Tatkala hati (seorang hamba) menghadap kepada Allah Ta’ala yang maha mengetahui isi hati, maka pasti hamba tersebut akan (meraih) khusyu’ (dalam shalatnya) dan memusatkan pikirannya kepada Zat yang dia sedang bermunajat kepada-Nya, yaitu Allah Ta’ala.

Kalau demikian khusyu’ adalah sifat ruhani dalam diri manusia yang menimbulkan ketenangan dalam hati dan anggota badan” (Fathu Dzil jalaali wal ikraam bisyarhi buluugil maraam:1/571).


Namun di sisi lain, ada perintah syariat untuk membuat sutrah bagi seseorang yang menjadi imam atau ketika shalat sendirian, guna menghalangi orang yang lewat di depannya, sebagaimana sabda Rasulullah shallahu alaihi wasallam.

Nabi Shallallahu’alaihi Wasallam bersabda:

لَوْ يَعْلَمُ الْمَارُّ بَيْنَ يَدَيِ الْمُصَلِّي مَاذَا عَلَيْهِ مِنَ الإِْثْمِ لَكَانَ أَنْ يَقِفَ أَرْبَعِينَ خَيْرًا لَهُ مِنْ أَنْ يَمُرَّ بَيْنَ يَدَيْهِ

“Andaikan seseorang yang lewat di depan orang yang shalat itu mengetahui dosanya perbuatan itu, niscaya diam berdiri selama 40 tahun itu lebih baik baginya dari pada lewat” (HR. Al Bukhari 510, Muslim 507)

إذا صلَّى أحدُكُم إلى شيءٍ يستُرُهُ من الناسِ،فأرادَ أحَدٌ أنْ يَجتازَ بين يديْهِ، فليدفَعْهُ، فإنْ أبى فَليُقاتِلهُ، فإنما هو شيطانٌ

“Jika salah seorang dari kalian shalat menghadap sesuatu yang ia jadikan sutrah terhadap orang lain, kemudian ada seseorang yang mencoba lewat di antara ia dengan sutrah, maka cegahlah. jika ia enggan dicegah maka perangilah ia, karena sesungguhnya ia adalah setan” (HR. Al Bukhari 509)

Dengan beberapa dasar tersebut, maka diperbolehkan bagi seseorang untuk berjalan di depan shaf yang kosong untuk menjadikan tembok/bangunan atau orang yang duduk di depannya sebagai sutrah shalatnya.

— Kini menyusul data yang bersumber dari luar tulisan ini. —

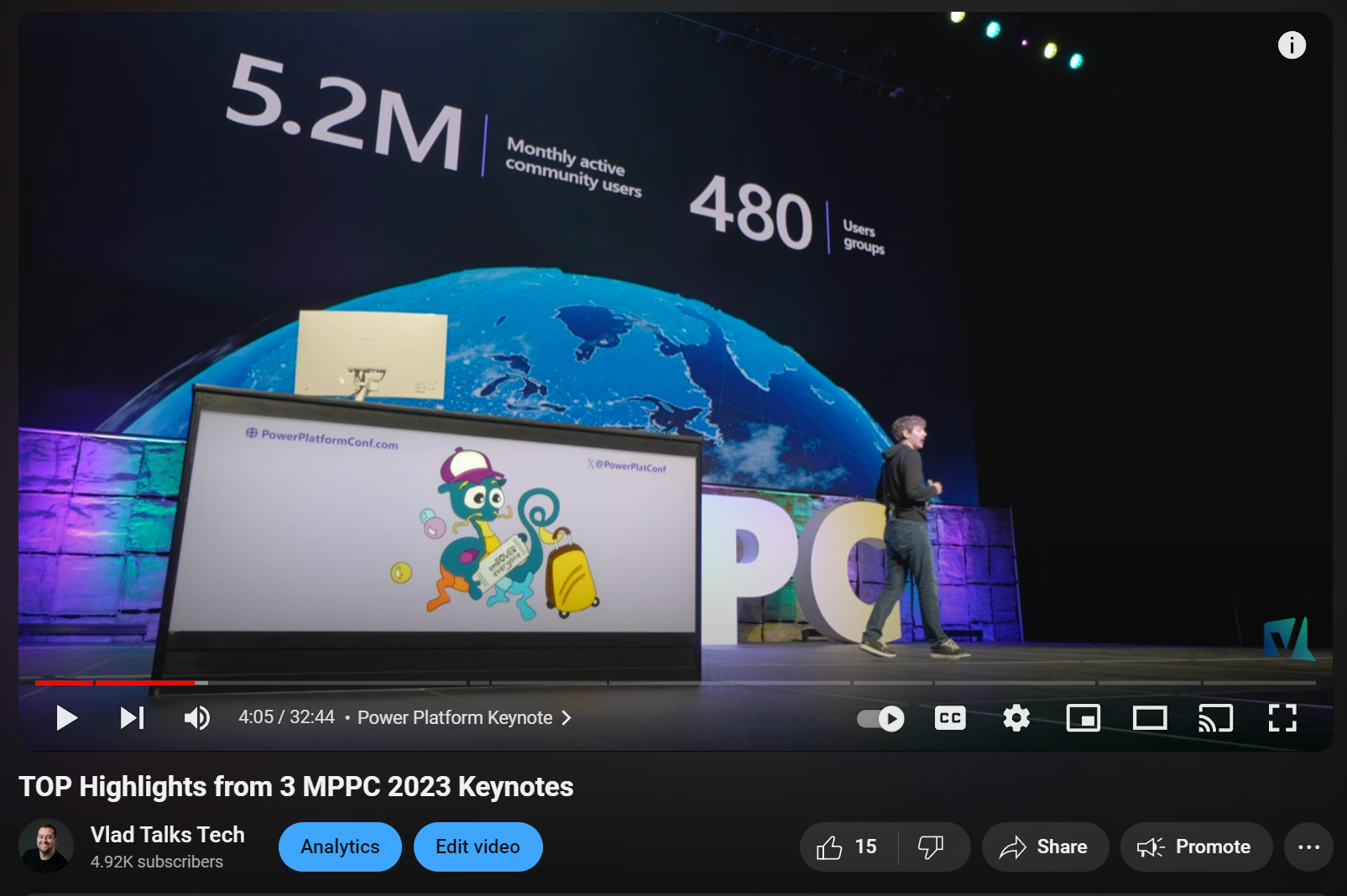Screen dimensions: 1347x896
Task: Expand the Power Platform Keynote chapter list
Action: 567,718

Namun bila terlalu banyak gerakan atau jauh dalam jangkauan, maka tetap berdiri pada posisinya untuk tetap menjaga banyak gerakan di dalam shalatnya ini lebih baik, terlebih jika ia berkeyakinan bahwa menjadikan sutrah hukumnya sunnah dan tidak sampai hukum wajib, menurut sebagian ulama terkait hukum sutrah, sehingga ia harus mendahulukan kewajiban tentunya.

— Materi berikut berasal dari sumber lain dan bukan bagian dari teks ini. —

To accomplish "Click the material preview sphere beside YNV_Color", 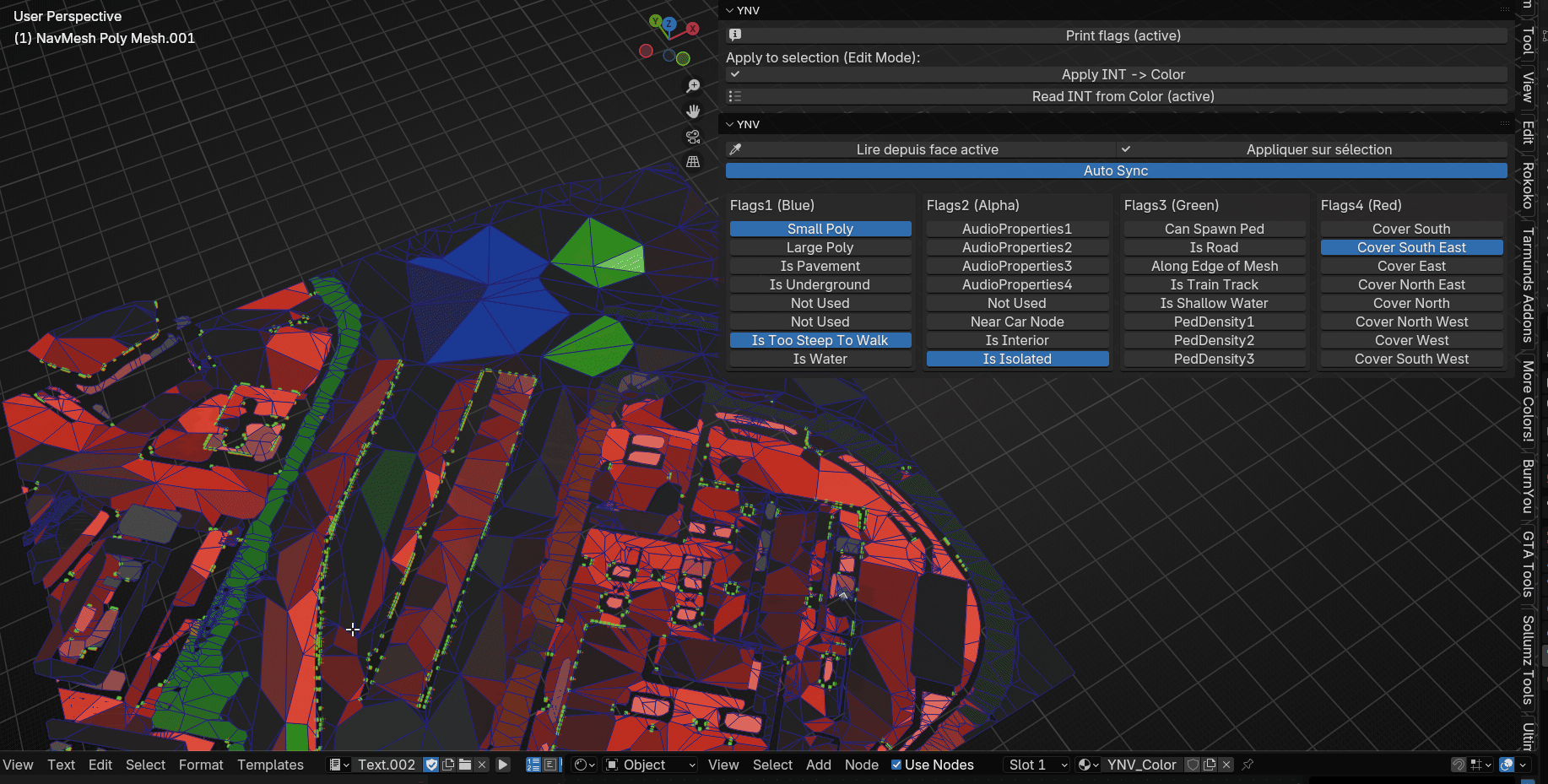I will point(1085,765).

Sebagaimana fatwa dari Syaikh bin Baz rahimahullah dalam masalah ini ketika ia ditanya dengan permasalahan yang senada, beliau berkata:

“Tidak memudharatkan/membatalkan shalatnya in syaa Allah. Melangkah sedikit sehingga orang-orang bisa lewat di belakang orang yang shalat, ini tidak membatalkan shalatnya, in syaa Allah. Jika masih ada raka’at yang tersisa, maka sempurnakanlah. Namun jika ia tetap pada tempatnya, shalat tetap pada tempatnya, alhamdulillah, ini lebih utama dari pada melangkah”. ( http://www.binbaz.org.sa/mat/14420)

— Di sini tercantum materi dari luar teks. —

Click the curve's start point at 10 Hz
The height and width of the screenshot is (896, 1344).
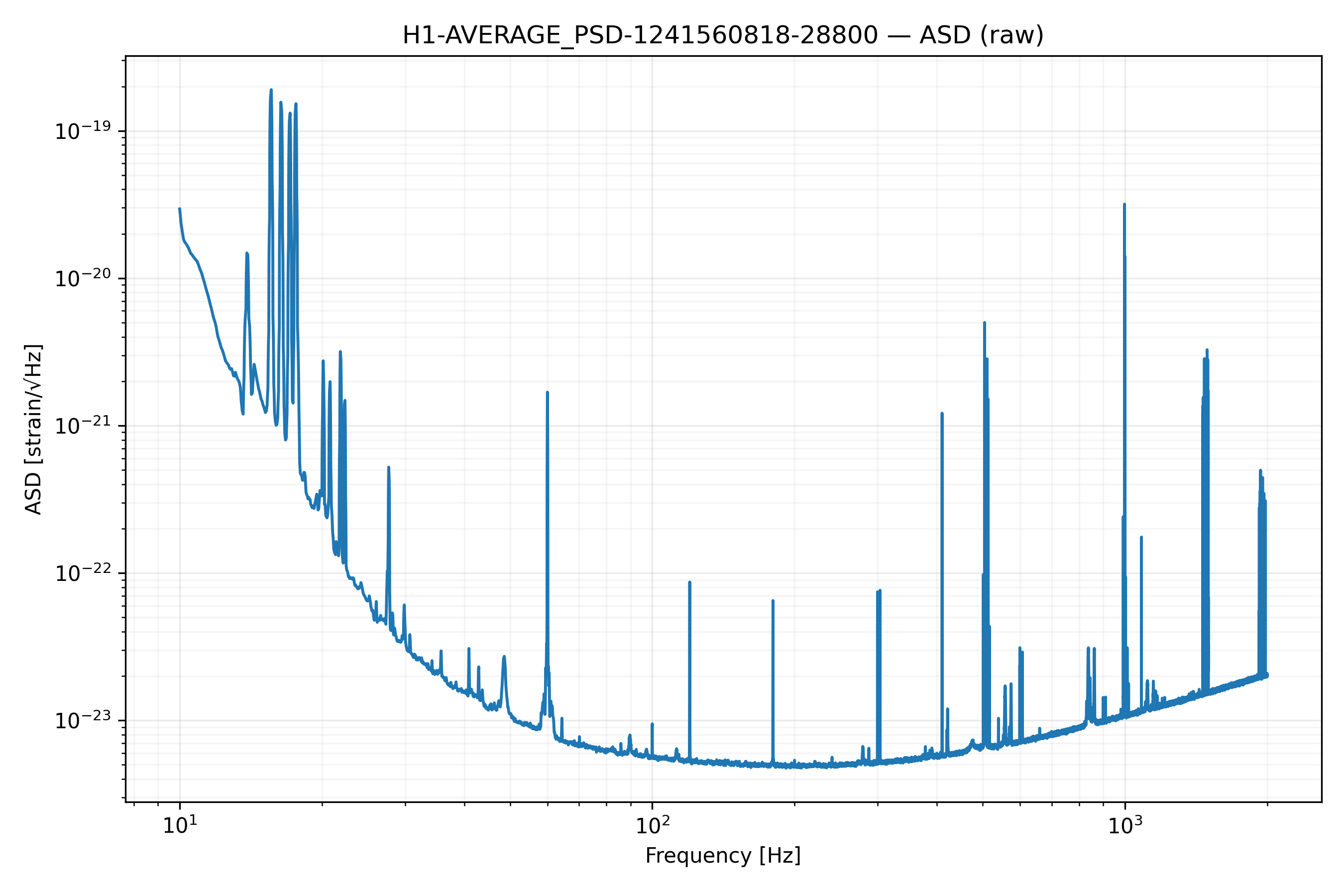click(179, 209)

Begitu pula dengan gerakan melangkah untuk mengisi shaf kosong yang ada di depannya,maka diperintahkah untuk mengisi kekosongan shaf di depannya, karena merapatkan shaf hukumnya wajib, maka hendaknya ia maju untuk merapatkan shaf.. Wallahu a’lam.